Now, is not the life ascribed to them too nomadic? And is not the coincidence of the church in their house remarkable? The answer is that a nomadic life was the characteristic of Jews at that day, and was certainly a characteristic of Aquila and Priscilla (Lightfoot, Biblical Essays, p. 299, and Renan, Les Apôtres, pp. 96, 97, Zahn, Skizzen, p. 169). We know that although Aquila was a Jew of Pontus, yet he and his wife lived, within the space of a few years, at Rome, at Corinth, and at Ephesus. Is it then extremely improbable that they should travel in after years, probably for the sake of their business? And if it were so, would they not be likely to make their house, wherever they were, a place in which Christians could meet together?
On á priori grounds we cannot argue against the possibility of these changes. Are there any positive arguments for connecting them with the Roman Church? De Rossi, in the course of his archaeological investigations, has suggested two traces of their influence, both of which deserve investigation.

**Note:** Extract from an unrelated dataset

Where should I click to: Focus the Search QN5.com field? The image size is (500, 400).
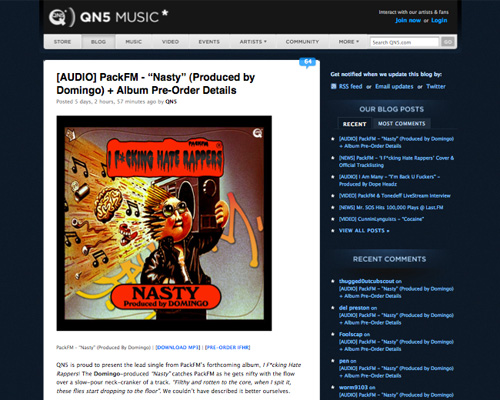pos(404,42)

(i) Amongst the older churches of Rome is one on the Aventine bearing the name of St. Prisca, which gives a title to one of the Roman Cardinals. Now there is considerable evidence for connecting this with the names of Aquila and Priscilla. In the Liber Pontificalis, in the life of Leo III (795-816), it is described as the âtitulus Aquilae et Priscaeâ (Duchesne, Lib. Pont. II. p. 20); in the legendary Acts of St. Prisca (which apparently date from the tenth century) it is stated that the body of St. Prisca was translated from the place on the Ostian road where she had been buried, and transferred to the church of St. Aquila and Prisca on the Aventine (Acta Sanctorum, Jan. Tom. ii. p. 187 et deduxerunt ipsam ad urbem Romam cum hymnis et canticis spiritualibus, iuxta Arcum Romanum in ecclesia sanctorum Martyrum Aquilae et Priscae), and the tradition is put very clearly in an inscription apparently of the tenth century which formerly stood over the door of the church (C. Ins. Christ. ii. p. 443):
Haec domus est Aquilae seu Priscae Virginis Almae
Quos lupe Paule tuo ore vehis domino
Hic Petre divini Tribuebas fercula verbi
Sepius hocce loco sacrificans domino.
Many later testimonies are referred to by De Rossi, but they need not here be cited.
For the theory that this church is on the site of the house of Prisca and Aquila, De Rossi finds additional support in a bronze diploma found in 1776 in the garden of the church bearing the name of G. Marius Pudens Cornelianus: for in the legendary Acts of Pudens, Pudenziana, and Praxedis, Priscilla is stated to have been the mother of Pudens (Acta Sanct. Mai. Tom. iv. p. 297), and this implies some connexion between the names of Aquila and Priscilla and the family of Pudens.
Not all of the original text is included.